SB 2 (Bradford) Agency/Officer Liability for Civil Rights Violations (Civil 52.1(n)). Under the Tom Bane Civil Rights Act, if a peace officer interferes with someone’s federal or state rights by threat, intimidation or coercion (or attempts to do so), the officer and the employing agency are no longer immune from monetary liability under state law for:

  • Malicious prosecution (instituting or prosecuting a judicial or administrative proceeding maliciously and without probable cause). This change also potentially increases officers’ liability for false arrest and false imprisonment under Asgari v. City of LA (1997) 15 Cal.4th 744, 753.
  • Failing to obtain or furnish medical care. (Formerly, under Gov. 845.6, liability was limited to cases where the officer knew or had reason to know an incarcerated person was in need of immediate care but failed to take reasonable action to summon such care; see 855.8, 855 for immunity for failure to diagnose/treat/confine/release for mental illness, addiction).
  • Causing an injury to a prisoner or an injury by a prisoner (Law enforcement agencies newly liable; formerly immune under Gov. 844.6).
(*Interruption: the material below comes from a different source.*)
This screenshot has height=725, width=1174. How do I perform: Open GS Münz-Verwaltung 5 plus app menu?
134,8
See also Prison and Jail Conditions (SB2 strips CDCR/jails/COs of same immunities.)

SB 16 (Skinner) Disclosure of officer misconduct (Evid. 1045, Pen. 832.5, 832.7, 832.12-.13)

  • As of July 1, 2022, requires disclosure of the following records of peace officer misconduct:
    • Sustained finding of unreasonable or excessive use of force or failure to intervene to stop another officers’ unreasonable or excessive use of force
    • Sustained finding of unlawful arrest or unlawful search
    • Sustained finding of conduct involving prejudice or discrimination
    • Investigations where officer resigned before the investigation was complete
  • Requires disclosure at earliest possible time but no later than 45 days after request, except for incidents that occurred before Jan. 1, 2022 which must be disclosed after Jan. 1, 2023.
  • Deletes provision that required courts to exclude records from evidence if the misconduct occurred more than five years before the subject of the litigation.
  • Requires law enforcement agencies to review records of misconduct investigations before hiring officers.
  • Requires officers to immediately report all uses of force to the officer’s agency.

See also Prison and Jail Conditions: some provisions apply to custodial officers.

SB 715 (Portantino) Authorizes AG Investigation of Peace Officer Killing of Possibly Unarmed Civilian (Gov. 12525.3). Authorizes Attorney General to investigate a police killing of a civilian if the civilian was unarmed or there is a reasonable dispute about whether the civilian was armed.